Carefully pour the biscuit dough into the baking dish. The optimal diameter is 20 cm. It is also advisable to prepare the mold in advance: place parchment on the bottom, grease with a small amount of vegetable oil and dust with flour. Spread the dough with a spatula so that it lies in an even layer.

By this time, the oven should already be preheated to 180-190 degrees. Place the mold on the middle level and bake the sponge cake for 30-40 minutes. Readiness, as usual, is determined by a skewer; it should come out dry. Important! Do not open the oven door for the first 30 minutes to prevent the sponge cake from settling!

Cool the finished biscuit on a wire rack.

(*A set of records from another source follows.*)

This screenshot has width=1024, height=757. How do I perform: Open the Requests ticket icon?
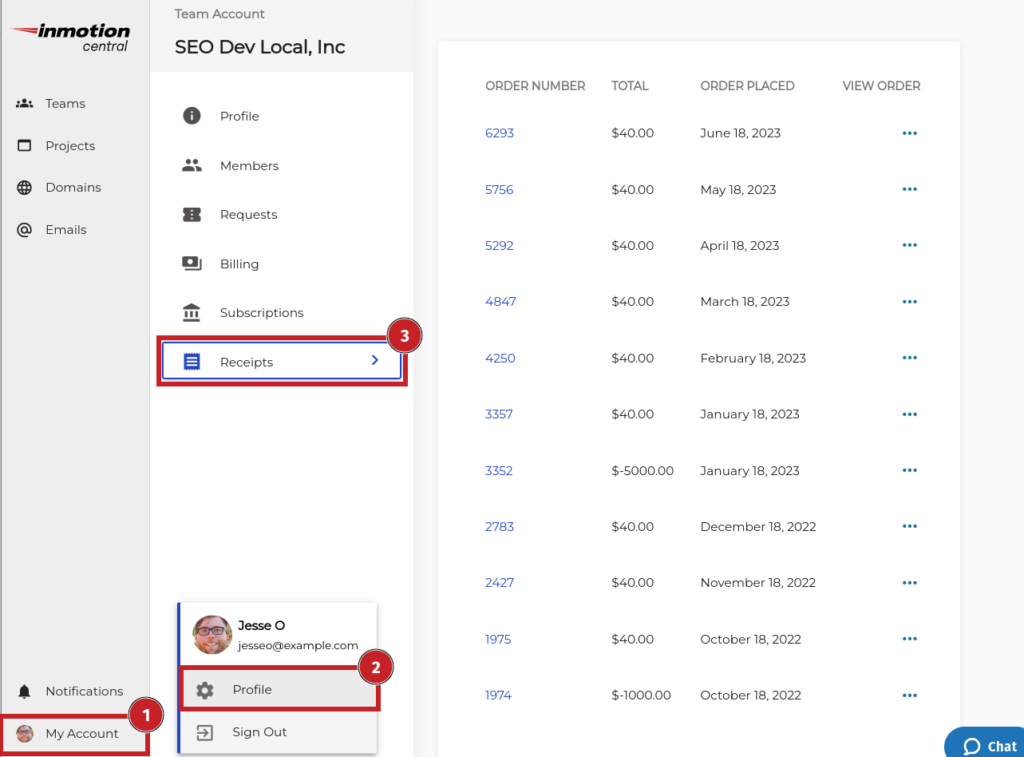[x=191, y=214]
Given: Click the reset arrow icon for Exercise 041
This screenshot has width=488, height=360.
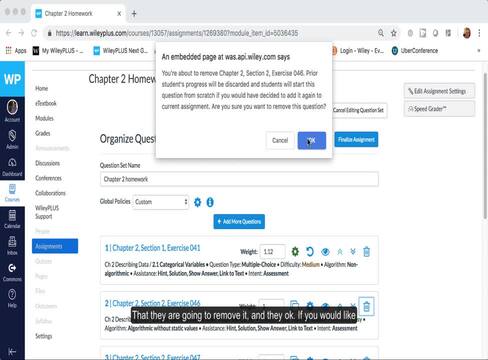Looking at the screenshot, I should click(x=310, y=251).
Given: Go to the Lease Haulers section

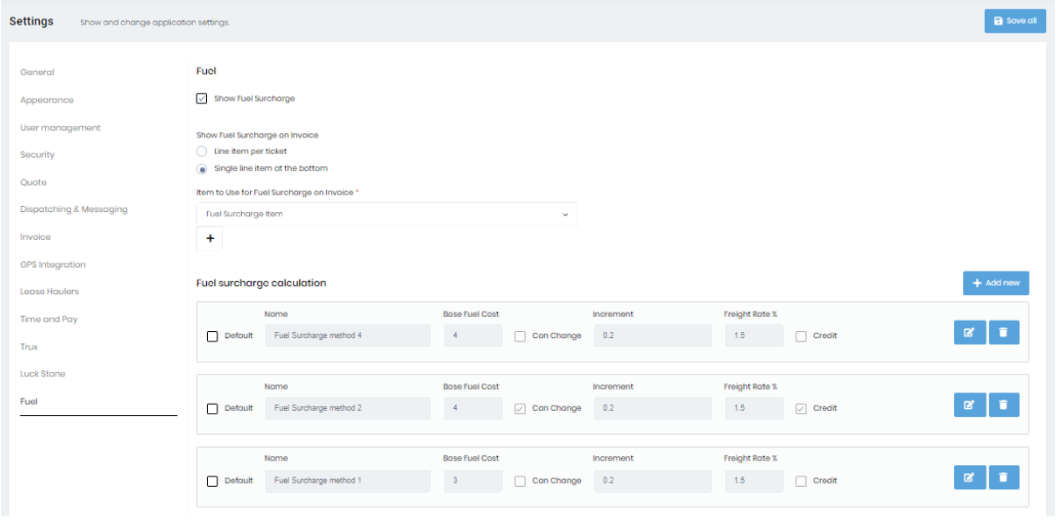Looking at the screenshot, I should (x=50, y=292).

Once it has cooled completely, wrap it in clean parchment paper or cling film, then put it in the refrigerator for at least 2-3 hours, or even better, overnight - after standing, the sponge cake will become stronger, and the moisture inside will be distributed evenly, it will be juicier .

Cut the cooled sponge cake with cocoa into 2-3 cake layers, soak in syrup with cognac, dessert wine or juice, then brush each with cream and stack on top of each other. Cover the cake with glaze and leave in the refrigerator for a couple of hours to soak and completely harden. Enjoy your tea!